Par capric3-dun-j0ur le Mercredi 13 décembre 2006 à 18:21
Oui effectivement le rhume pas le rhum..
Je vais aller faire mes devoirs de francais.
Comme j'aime ca =)
Par Plaiethore le Jeudi 14 décembre 2006 à 10:07
Sympa l'idée du pot :D
Par Plaiethore le Jeudi 14 décembre 2006 à 10:47
Je ne sais pas Jean, je ne sais pas...
Un pot virtuel, en attendant, c'est déjà joli comme geste.
Bonne journée l'ami.
Par run.a.mile le Jeudi 14 décembre 2006 à 14:30
parce qu'il faut bien que je me lance... J'ai parcouru ces lignes avec attention. J'ai aimé sans savoir pourquoi, peut être parce que ton histoire est faite pour se lire à l'oral... Oui je l' ai lu à voix haute parce que j'aime entendre les mots, pour qu'ils résonnent encore et toujours à mes oreilles... pour ne pas les oublier. On dit bien souvent que les paroles ne sont que du vent, mais les miennes ne le sont pas. Je lis un texte pour sa musique et pour la mélodie des sons... bien sur tout dépend du texte, mais celui est poétique, empreint d'images qui se donnent à voir et à entendre...

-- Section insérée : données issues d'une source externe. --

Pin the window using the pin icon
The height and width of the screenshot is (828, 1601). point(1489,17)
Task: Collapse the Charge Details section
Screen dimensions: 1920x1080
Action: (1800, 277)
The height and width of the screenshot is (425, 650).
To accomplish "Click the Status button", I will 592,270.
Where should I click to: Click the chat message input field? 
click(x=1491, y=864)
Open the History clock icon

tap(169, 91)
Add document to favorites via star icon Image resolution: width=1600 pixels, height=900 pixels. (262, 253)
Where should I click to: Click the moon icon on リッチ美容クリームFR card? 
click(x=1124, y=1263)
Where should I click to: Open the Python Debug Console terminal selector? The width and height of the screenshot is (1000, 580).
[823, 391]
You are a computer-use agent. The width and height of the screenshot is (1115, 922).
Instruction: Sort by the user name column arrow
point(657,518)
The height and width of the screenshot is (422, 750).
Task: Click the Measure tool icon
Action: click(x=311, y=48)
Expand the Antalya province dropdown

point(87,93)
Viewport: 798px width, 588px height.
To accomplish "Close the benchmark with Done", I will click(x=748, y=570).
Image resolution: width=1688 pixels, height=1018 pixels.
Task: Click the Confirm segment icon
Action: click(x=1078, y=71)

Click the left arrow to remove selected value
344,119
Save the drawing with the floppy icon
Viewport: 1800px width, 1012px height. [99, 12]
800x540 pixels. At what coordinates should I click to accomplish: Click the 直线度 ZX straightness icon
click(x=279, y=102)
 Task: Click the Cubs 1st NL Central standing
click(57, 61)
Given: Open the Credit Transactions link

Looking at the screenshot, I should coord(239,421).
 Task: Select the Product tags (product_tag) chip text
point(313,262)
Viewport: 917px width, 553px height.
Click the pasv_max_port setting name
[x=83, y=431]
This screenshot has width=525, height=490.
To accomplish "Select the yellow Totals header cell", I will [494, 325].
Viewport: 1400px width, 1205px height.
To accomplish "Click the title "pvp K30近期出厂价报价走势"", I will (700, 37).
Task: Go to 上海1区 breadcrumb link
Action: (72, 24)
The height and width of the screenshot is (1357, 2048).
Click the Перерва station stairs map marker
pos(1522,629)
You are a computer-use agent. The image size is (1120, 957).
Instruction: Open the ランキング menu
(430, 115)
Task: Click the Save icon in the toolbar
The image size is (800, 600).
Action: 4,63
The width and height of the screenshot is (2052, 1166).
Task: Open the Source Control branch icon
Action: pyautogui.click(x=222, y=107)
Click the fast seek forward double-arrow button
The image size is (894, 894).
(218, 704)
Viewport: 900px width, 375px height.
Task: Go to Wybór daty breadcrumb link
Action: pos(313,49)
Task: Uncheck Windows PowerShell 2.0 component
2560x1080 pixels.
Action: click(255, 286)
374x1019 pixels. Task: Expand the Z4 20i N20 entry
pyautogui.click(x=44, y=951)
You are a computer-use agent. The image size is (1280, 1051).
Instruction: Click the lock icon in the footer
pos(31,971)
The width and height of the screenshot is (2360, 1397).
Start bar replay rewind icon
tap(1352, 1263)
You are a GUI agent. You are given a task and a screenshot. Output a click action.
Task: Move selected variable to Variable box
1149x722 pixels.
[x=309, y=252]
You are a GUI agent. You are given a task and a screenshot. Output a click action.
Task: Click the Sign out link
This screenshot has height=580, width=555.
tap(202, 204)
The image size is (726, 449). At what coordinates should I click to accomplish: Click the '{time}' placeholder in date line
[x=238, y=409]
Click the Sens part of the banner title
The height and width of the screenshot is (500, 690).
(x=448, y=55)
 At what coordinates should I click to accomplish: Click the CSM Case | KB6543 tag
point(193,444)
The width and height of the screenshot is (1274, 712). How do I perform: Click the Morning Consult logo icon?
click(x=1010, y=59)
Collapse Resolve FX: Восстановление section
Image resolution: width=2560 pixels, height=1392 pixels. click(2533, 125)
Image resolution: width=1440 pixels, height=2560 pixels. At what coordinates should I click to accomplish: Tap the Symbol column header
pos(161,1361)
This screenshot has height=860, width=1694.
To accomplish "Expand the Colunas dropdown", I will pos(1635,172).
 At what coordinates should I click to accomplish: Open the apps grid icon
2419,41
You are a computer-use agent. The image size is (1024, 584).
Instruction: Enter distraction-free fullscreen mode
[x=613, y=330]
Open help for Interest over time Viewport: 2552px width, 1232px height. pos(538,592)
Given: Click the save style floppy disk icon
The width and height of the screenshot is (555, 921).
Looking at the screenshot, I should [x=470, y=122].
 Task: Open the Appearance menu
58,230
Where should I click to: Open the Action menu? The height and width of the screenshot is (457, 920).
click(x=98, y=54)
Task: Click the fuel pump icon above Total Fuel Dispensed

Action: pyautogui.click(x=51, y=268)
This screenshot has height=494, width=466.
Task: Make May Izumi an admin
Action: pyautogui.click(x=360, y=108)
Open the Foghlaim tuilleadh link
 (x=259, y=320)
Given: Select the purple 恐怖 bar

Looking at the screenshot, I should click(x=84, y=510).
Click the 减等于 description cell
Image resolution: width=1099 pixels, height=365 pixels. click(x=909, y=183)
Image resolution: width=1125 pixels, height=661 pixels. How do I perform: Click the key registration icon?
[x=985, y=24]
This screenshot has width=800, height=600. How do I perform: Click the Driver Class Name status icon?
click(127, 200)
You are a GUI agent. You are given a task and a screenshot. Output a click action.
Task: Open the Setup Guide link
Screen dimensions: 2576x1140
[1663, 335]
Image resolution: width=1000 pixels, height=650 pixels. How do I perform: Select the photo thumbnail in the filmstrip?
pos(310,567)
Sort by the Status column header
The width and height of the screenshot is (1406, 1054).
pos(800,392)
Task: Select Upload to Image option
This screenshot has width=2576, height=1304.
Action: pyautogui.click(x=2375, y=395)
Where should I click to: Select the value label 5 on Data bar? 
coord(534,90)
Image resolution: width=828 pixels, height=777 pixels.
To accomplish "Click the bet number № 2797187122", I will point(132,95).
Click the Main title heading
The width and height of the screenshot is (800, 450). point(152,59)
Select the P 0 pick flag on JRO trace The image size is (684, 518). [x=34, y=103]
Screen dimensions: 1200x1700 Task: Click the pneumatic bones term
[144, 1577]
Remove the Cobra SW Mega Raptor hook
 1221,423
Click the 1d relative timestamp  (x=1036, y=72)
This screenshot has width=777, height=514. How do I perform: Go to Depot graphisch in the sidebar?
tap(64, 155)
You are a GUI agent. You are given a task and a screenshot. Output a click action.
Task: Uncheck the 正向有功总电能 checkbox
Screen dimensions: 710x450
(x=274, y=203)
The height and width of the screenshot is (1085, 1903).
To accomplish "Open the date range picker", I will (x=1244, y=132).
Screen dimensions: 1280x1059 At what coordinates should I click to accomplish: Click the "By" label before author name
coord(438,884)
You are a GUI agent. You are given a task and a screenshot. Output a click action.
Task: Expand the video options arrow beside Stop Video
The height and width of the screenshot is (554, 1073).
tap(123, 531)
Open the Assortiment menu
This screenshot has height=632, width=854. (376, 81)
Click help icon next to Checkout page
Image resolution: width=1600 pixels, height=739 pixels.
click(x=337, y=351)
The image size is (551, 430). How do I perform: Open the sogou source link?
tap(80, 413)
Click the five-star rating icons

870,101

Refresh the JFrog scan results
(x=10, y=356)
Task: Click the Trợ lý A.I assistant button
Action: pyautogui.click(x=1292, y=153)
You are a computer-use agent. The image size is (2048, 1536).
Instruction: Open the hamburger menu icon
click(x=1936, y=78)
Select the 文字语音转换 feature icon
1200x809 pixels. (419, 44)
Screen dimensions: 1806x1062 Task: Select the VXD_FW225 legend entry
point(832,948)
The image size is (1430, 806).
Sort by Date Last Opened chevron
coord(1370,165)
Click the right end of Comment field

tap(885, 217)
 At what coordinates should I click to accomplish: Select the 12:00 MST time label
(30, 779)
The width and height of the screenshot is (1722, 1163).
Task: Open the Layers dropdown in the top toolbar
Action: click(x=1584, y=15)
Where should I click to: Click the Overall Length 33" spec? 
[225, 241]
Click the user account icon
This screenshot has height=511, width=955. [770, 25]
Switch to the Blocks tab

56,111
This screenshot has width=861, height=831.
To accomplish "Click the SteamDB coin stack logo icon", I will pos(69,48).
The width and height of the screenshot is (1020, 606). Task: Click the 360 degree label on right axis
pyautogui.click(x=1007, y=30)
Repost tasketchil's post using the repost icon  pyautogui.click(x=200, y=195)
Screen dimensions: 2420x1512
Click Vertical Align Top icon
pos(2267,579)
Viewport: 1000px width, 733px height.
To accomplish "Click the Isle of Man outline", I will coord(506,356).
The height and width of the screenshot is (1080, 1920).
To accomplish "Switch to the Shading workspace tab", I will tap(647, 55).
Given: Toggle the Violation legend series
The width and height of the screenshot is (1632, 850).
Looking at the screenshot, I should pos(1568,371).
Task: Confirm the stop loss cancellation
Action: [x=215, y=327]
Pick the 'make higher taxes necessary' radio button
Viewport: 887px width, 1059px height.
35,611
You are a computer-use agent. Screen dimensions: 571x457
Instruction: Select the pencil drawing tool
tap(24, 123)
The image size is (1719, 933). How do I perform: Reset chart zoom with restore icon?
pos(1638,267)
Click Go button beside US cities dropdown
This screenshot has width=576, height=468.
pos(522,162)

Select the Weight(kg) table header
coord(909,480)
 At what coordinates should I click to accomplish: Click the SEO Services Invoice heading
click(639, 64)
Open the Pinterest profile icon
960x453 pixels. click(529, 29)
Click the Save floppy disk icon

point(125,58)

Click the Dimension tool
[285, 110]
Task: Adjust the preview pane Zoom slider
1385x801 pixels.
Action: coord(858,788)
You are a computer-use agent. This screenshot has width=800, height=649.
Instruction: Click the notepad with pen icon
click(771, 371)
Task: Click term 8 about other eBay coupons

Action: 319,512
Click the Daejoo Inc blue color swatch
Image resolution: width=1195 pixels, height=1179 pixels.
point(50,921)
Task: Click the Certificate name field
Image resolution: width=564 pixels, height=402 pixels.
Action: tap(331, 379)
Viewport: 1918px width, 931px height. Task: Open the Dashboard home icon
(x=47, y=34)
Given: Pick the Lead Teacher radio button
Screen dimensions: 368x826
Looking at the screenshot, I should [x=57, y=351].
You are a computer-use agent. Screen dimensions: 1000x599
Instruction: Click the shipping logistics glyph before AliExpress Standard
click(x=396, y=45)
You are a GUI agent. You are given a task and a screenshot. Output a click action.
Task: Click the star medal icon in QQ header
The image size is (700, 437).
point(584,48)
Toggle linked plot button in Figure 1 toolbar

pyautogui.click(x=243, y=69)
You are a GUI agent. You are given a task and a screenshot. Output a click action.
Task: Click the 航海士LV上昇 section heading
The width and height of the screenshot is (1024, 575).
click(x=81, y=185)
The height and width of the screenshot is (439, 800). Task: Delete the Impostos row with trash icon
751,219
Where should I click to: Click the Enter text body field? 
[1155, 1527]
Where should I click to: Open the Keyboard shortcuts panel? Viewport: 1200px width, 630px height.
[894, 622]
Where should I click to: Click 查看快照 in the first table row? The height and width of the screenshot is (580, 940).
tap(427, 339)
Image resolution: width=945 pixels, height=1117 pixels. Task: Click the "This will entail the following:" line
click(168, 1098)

Le thème aussi m'a plu... là j'écris sur le vif, les impressions ne sont que celles d'une première lecture... mais l'égaré m'a semblé familier comme si je l'avais déja rencontré. Au détour d'un rêve peut être.
J'ai une question : au final, est ce que l'égaré est un symbole?
Par maud96 le Jeudi 14 décembre 2006 à 18:56
L'humanité est une fourmilière informe et grouillante... et lui, l'égaré, la voit, cette fourmilière... J'ai souvent imaginé que j'étais une fourmi, que pourrait écraser un Géant, comme j'ai dû en écraser des centaines....mais que la fourmilière continue, obstinée, si Bête... Lui, l'égaré, devine-t-il où çà va, ce magma ?
Par monochrome.dream le Samedi 11 décembre 2010 à 21:05
"Pourquoi les hommes se battent-ils pour leur esclavage comme si c'était leur liberté ?"
Une phrase de Deleuze, lue un jour dans son petit livre sur Spinoza. Elle me vient souvent à l'esprit...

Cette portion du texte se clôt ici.